Desde aí a minha confiança com o rei tem aumentado. É um bom amigo, culto, tem bom gosto para livros e até me encarregou de uma tarefa! Não é fantástico?! Vou poder ajudar o reino!

Mas e vocês como estão? Catarina deve estar maravilhosa! Como tem sido? Dizem que as mulheres de esperanças têm humores complicados e instáveis. Já sabem se é uma menina?

Escrevam-nos o mais depressa possível, queremos saber os pormenores todos.

Com o amor da tua querida irmã;

Helena Brotas Lencastre.

- Helena!

- Papá.- Fechei a carta e selei-a.- Eu não quero discutir.- Pedi.

- Que queres que eu faça?!- Ralhou.- Foges com o rei em trajes masculinos e...

- Papá, nada aconteceu.- Peguei-lhe na mão.

- Helena, eu confio no rei e eu confio em ti, mas é perigoso. As pessoas falam... esta aproximação vai arruinar a tua reputação e não vais conseguir encontrar um bom marido, e o rei... o está está pra ficar noivo. Se este assunto chega aos ouvidos de Leopoldo...

- Papá, o rei é um bom amigo e encarregou-me de uma tarefa. É uma companhia agradável.

- Tem cuidado com as más línguas, Helena!- Advertiu uma vez mais.

- Terei papá.- Sorri abraçando-o. Aquele abraço reconfortante e protetor do pai.

- Que fazias?- Mudou de assunto ao ver o selo da família na carta.

- Escrevia a Lucas. Achas que alguma vez nos visitará?

- Não sei.- Sorriu-me.- Eu quero conhecer o meu neto.

⭐👑⭐

As negociações do rei têm andado de vento em popa e o casamento já está até definido.

O rei tinha organizado uma embaixada à Áustria e encomendado os coches mais belos na Holanda, portanto Helena já se sentia à vontade para começar a pesquisa que há meses tinha prometido ao rei.

Após procurar os concelhos de seu pai, achou que a melhor fonte seria Carlos VI, arquiduque austríaco e irmão da futura rainha. A verdadeira dificuldade seria encontrar a oportunidade de conseguir uma audiência com sua alteza, já andava nessas andanças há mês e meio.

- Que deseja hoje, senhorita?- Os guardas sorriram divertidos a mais uma presença minha às portas do palácio.

- Quero falar com Sua Alteza, o arquiduque D. Carlos.- Sorri.- Em nome do rei de Portugal.

- Volte amanhã talvez.

- Oh... Tudo bem.- Fingi-me tristonha.- Terei de comunicar ao rei que dois guardas se interpuseram entre a política internacional. Oh bem... com certeza a pena não será pesada.
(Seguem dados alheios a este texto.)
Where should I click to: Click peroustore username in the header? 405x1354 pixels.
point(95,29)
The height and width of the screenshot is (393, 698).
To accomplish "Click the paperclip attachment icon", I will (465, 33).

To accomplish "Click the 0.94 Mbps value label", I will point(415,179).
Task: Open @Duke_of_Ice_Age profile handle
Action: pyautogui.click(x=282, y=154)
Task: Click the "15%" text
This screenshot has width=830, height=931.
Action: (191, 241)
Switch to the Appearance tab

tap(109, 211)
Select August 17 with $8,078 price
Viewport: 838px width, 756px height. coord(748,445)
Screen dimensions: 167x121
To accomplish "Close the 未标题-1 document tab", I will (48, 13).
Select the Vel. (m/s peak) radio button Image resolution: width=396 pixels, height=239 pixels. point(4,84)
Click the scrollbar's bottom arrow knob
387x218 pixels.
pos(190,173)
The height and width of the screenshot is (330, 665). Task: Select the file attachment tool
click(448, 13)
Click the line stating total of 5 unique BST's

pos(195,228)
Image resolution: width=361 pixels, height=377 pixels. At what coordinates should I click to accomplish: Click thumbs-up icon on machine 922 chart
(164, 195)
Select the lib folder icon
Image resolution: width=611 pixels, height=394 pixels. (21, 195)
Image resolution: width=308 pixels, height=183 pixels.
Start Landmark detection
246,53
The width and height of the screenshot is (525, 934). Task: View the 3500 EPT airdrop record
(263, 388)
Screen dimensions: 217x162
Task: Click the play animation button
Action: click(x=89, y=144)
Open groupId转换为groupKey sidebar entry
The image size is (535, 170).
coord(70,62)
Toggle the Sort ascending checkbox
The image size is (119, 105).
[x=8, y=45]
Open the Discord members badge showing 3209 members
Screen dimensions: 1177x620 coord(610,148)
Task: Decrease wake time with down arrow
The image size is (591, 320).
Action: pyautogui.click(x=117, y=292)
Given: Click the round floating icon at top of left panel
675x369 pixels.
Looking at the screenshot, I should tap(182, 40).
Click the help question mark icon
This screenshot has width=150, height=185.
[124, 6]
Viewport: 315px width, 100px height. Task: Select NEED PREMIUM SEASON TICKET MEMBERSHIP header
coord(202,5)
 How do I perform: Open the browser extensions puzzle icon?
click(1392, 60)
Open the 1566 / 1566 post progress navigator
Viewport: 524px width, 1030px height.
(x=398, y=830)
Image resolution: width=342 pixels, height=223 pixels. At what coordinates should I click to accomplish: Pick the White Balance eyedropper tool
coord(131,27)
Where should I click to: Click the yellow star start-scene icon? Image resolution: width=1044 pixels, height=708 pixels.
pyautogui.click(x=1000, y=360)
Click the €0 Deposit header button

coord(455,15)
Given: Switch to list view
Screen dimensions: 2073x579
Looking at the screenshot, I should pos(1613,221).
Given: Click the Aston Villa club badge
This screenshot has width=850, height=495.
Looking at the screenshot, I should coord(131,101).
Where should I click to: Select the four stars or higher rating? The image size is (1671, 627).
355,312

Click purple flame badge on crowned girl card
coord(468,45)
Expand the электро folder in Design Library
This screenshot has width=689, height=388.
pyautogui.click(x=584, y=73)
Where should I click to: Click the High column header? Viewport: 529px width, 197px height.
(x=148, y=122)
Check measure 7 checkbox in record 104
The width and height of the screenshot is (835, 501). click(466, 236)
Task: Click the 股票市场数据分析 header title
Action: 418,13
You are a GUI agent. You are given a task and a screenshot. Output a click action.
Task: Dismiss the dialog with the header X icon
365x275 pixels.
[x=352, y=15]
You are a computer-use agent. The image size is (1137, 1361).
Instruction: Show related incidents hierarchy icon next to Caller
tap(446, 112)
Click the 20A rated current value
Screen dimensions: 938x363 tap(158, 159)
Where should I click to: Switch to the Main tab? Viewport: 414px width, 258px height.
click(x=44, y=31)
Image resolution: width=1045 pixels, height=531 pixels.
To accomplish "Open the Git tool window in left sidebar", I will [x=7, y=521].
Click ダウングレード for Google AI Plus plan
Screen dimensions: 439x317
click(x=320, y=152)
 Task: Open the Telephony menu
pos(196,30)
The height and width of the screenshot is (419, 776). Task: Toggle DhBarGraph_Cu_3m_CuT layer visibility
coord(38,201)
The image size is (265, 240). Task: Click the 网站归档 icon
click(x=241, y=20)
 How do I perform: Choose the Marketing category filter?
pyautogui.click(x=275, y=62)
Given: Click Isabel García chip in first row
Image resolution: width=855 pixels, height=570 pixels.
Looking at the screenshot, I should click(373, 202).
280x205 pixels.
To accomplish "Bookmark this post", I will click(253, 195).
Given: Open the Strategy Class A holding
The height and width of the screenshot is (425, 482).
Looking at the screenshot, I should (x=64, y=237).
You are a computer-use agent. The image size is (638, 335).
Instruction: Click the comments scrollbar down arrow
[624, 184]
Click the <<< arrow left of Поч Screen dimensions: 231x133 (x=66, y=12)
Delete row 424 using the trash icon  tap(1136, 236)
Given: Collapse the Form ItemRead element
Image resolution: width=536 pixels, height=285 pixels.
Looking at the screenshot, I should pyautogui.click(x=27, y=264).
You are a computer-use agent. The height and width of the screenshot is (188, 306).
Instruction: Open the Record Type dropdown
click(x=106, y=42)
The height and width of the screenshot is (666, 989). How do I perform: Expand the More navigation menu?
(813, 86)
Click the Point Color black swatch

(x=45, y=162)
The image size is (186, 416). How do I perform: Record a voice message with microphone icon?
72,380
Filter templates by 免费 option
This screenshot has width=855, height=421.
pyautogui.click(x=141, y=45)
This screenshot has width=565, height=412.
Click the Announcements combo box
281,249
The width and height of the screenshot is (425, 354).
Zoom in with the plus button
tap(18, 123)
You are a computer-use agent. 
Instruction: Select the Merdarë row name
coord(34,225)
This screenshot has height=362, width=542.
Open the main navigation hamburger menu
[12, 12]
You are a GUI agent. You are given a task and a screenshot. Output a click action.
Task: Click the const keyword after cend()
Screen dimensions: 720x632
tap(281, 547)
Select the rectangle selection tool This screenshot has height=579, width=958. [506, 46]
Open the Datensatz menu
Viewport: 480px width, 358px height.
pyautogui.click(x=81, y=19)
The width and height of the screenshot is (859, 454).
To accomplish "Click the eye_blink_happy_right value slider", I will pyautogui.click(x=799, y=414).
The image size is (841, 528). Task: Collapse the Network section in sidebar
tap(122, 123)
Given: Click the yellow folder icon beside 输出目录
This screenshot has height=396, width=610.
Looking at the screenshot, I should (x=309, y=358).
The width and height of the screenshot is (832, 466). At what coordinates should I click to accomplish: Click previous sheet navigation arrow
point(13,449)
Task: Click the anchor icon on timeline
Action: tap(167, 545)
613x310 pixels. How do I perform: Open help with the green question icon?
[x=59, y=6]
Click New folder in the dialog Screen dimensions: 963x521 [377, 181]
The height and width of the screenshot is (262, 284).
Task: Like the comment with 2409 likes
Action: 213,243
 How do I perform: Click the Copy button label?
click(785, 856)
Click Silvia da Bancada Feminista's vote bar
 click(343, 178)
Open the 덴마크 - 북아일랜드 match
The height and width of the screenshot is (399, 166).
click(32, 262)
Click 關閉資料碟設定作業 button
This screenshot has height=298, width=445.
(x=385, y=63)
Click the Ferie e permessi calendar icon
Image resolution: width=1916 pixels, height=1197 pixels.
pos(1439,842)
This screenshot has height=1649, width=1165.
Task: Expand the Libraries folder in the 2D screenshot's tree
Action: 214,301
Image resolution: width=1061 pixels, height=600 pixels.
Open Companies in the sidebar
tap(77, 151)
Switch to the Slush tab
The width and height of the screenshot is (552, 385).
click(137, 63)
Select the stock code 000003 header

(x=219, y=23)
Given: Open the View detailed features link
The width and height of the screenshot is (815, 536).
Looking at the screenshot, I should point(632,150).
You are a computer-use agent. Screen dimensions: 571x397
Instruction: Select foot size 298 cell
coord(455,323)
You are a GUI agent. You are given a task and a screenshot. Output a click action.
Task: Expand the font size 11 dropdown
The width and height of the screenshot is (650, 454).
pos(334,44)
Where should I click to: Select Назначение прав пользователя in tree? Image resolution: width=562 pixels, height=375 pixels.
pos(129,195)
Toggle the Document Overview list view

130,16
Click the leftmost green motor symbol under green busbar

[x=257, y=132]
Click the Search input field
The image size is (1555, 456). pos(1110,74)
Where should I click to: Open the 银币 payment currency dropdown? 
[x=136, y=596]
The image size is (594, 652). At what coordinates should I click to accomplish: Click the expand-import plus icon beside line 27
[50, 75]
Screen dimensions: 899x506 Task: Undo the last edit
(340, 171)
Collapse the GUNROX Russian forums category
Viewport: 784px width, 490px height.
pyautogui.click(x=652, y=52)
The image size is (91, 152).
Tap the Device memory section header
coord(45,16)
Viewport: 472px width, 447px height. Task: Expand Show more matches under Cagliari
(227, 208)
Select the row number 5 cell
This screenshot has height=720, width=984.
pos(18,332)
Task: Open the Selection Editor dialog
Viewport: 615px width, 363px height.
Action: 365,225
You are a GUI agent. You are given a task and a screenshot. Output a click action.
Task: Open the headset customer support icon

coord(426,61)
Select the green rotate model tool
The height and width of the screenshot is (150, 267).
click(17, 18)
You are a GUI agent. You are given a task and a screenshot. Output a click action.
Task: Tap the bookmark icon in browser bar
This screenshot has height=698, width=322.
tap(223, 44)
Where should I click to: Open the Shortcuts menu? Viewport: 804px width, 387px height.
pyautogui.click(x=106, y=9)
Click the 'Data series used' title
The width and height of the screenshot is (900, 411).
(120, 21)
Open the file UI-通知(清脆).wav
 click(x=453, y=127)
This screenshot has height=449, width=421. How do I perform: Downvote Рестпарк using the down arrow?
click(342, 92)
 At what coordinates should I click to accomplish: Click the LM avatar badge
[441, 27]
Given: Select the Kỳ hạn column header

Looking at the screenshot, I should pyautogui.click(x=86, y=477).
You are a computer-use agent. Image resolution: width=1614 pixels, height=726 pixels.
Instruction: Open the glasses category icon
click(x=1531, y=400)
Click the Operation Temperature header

Até amanhã!

Voltei-me e caminhei lentamente até ao coche.

- Espere!

Mordeu o isco.- Sorri comigo mesma.

- Com certeza que o arquiduque lhe entregaria uns 5 minutos do seu tempo.

- Seria ótimo.- Sorri triunfante e entrei pelo palácio dentro, revendo as perguntas nas folhas, enquanto era guiada pelo mordomo pelos corredores de mármore bem iluminados e reluzentes.

- Espere aqui.- E saindo fechou a porta.

Era uma belíssima sala de estar. Com vários sofás e cadeirões em amarelo claro, uma tapeçaria nórdica e as janelas grandes, que refletiam a luz em espelhos na parede oposta. Nas paredes e no teto havia frescos sobre a natureza, anjos e santos.

- Ora ora... se não é a portuguesa que não larga o meu palácio há semanas!

O seu tom era firme e zangado.

D. Carlos vinha acompanhado de dois guardas.

- Peço perdão pelo incómodo, prometo não tirar muito do vosso tempo alteza.- Fiz uma vénia.

O arquiduque tinha todas as características de um homem de leste, cabelos muitos loiros e olhos azuis cristal. Tinha a barba bem feita e todo vestido com as roupas mais caras que o dinheiro pode comprar, tal como a maldita peruca francesa.

- Quem sois?

- Helena Brotas Lencastre, alteza. Filha...

- Sim, eu sei. Vosso pai tem negociado comigo e com vosso rei os termos do casamento de minha irmã.

- É sobre isso mesmo que lhe venho falar.

- O rei nomeou-a ministra?- Gargalhou.

- Não alteza.- Esforcei-me para manter a calma, embora me apetecesse arrancar-lhe a cabeça à dentada.- O rei encarregou-me da tarefa mais nobre do seu casamento.

- Amante?- Riu e sentou-se no caldeirão.

- O rei pediu-me para saber sobre os gostos da futura rainha de forma a agradá-la.- Ignorei a sua ofensa.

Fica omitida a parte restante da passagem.